Dansby Swanson will likely play a more integral role in the Braves’ lineup in 2017. After hitting eighth in the order for 101 of his 145 career plate appearances, the franchise’s top prospect and starting shortstop is being considered for the No. 2 spot in Brian Snitker’s lineup.
“I think Dansby can pretty much handle anything we throw at him after what I witnessed,” said Snitker, who is entering his first season as the organization’s full-time manager. “Just the person he is, the make-up, the confidence, just a player. That kid is a baseball player. And he jumped in there at the end. And we talked about (that) when we hit him eighth and that's tough for a young guy, but shoot, he adjusted, adapted. And he's asking all the right questions, too.”
A preseason National League Rookie of the Year favorite, Swanson helped round out one of baseball’s best second-half offenses last season. While the Braves eased him into his first major-league action, sitting him against the league’s best pitchers early on, Swanson posted a .302/.361/.442 slash line with three home runs and three steals — finishing as one of 10 rookies with a .360 on-base percentage (minimum 100 plate appearances).
That production followed the 22-year-old’s 2016 minor-league success at High-A Carolina (167 weighted runs created plus) and Double-A Mississippi (117 weighted runs created plus).
In his lone start in the 2-hole last season, Swanson hit a solo home run and walked against the Philadelphia Phillies.
“Dansby’s a perfect 2-hole hitter because he can do so many things,” Braves president of baseball operations John Hart said. “It’s a valid point: When do we think (he’s ready)? Are we comfortable? Is Dansby gonna play the 8-hole the rest of next year?
“He's going to have a learning curve next year, too. Don't think he won't. It's not gonna be perfect. And that's OK. But what he did in the two months that he was up here, he learned a lot. He experienced it. To (Snitker's) point, we all came away going, “Boy, this is guy is OK.'”
The Braves featured a revolving door in the No. 2 spot in 2016 — statistically deemed the spot to place a team's most balanced hitter — with Adonis Garcia, Ender Inciarte, Chase d’Arnaud, Gordon Beckham, Erick Aybar, Daniel Castro and Nick Markakis splitting time there.
Garcia’s 47 appearances behind the leadoff spot led the team, and he produced down the stretch: The 31-year-old third baseman posted approximately league average numbers (96 OPS+) by hitting .285/.318/.425 with six homers and 11 doubles. Over the course of 162 games, however, the Braves claimed the second-worst numbers in the 2-hole last season, ahead of only the Oakland A’s.

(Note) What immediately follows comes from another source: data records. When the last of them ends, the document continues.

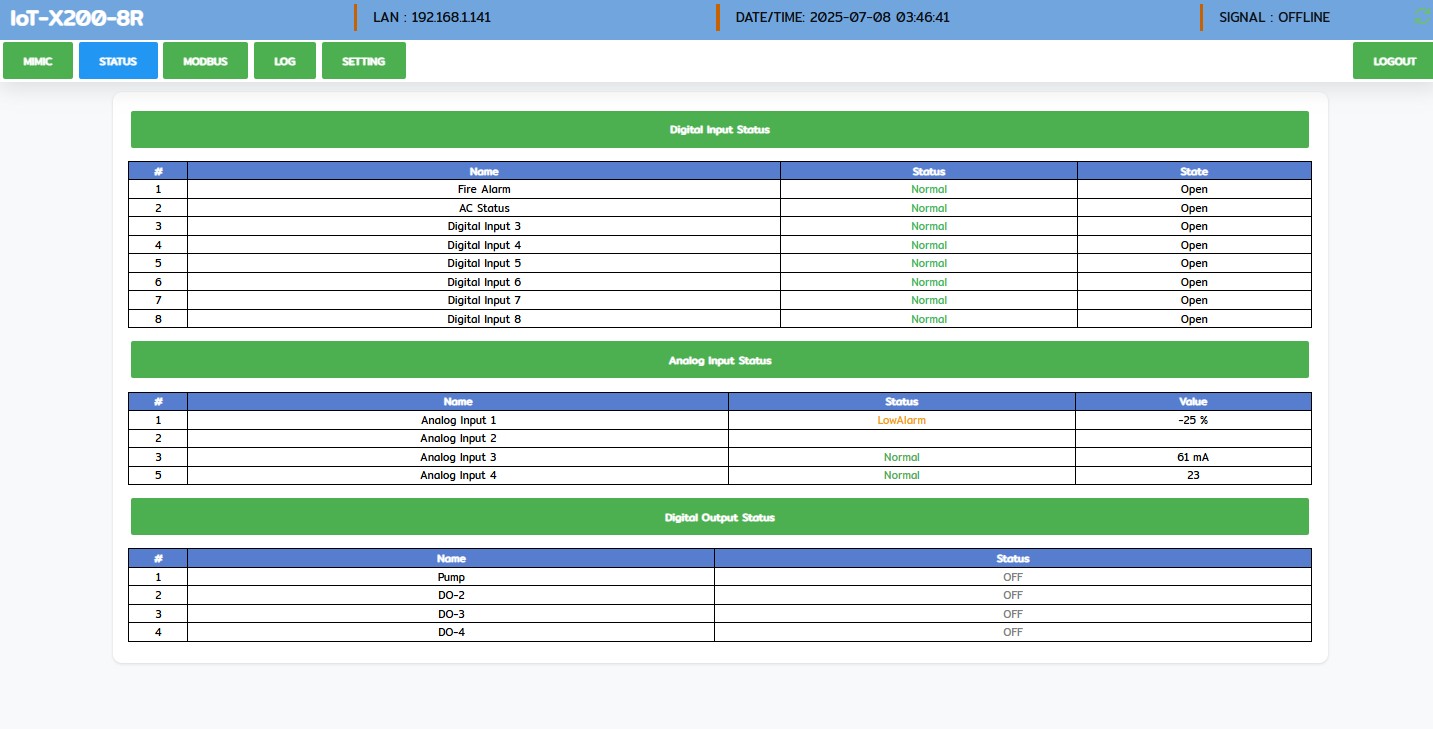Click the 61 mA value of Analog Input 3
Screen dimensions: 1433x729
(x=1193, y=457)
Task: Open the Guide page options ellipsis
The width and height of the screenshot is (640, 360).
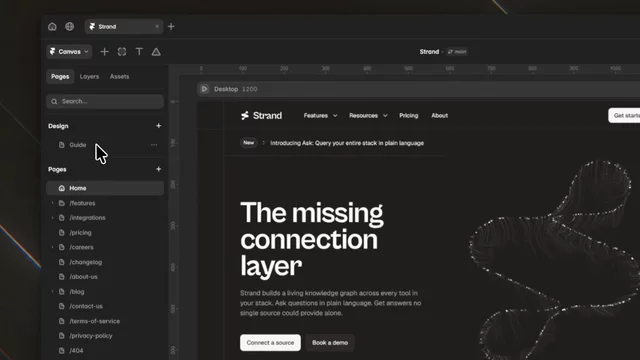Action: tap(154, 145)
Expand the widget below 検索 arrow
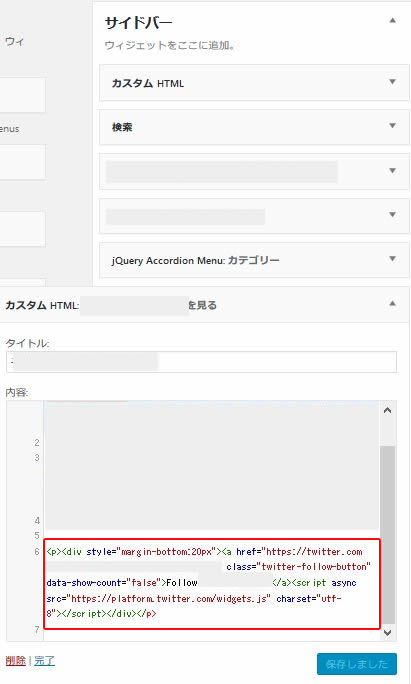The height and width of the screenshot is (684, 411). 393,171
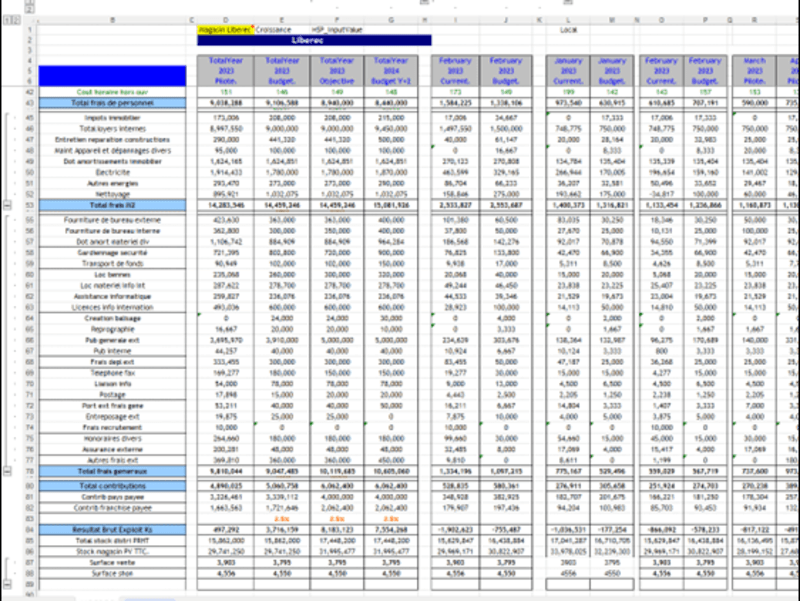Select row 84 header
This screenshot has width=800, height=601.
[x=30, y=530]
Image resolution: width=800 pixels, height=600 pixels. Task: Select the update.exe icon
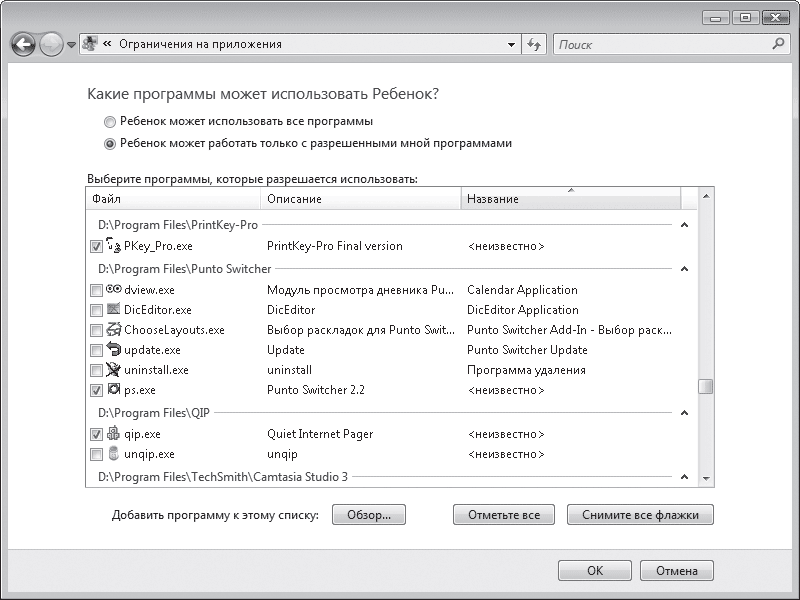(x=113, y=350)
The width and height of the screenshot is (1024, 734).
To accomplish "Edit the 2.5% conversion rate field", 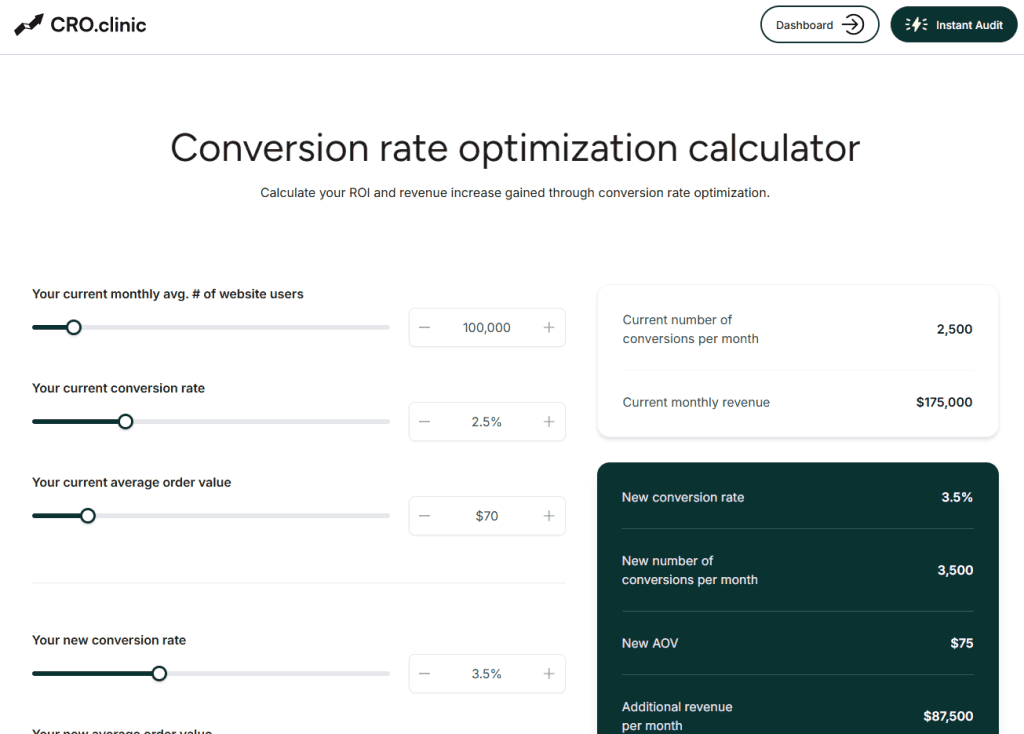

“It's something I will talk to the guys about and we will get a feel for it in spring training and see where we're at,” Snitker said of Swanson. “I feel right now — ask me today, yeah, I feel very comfortable about him there.”
Relying on rookies in the second spot is rare. Over the past five seasons, only four teams have handed 300 or more plate appearances to a first-year player there. Of those four instances, three hit above league average: Bryce Harper, Francisco Lindor and Corey Seager.
Seager and Harper won the N.L. Rookie of the Year in their respective seasons while Lindor finished second in the American League race in 2015.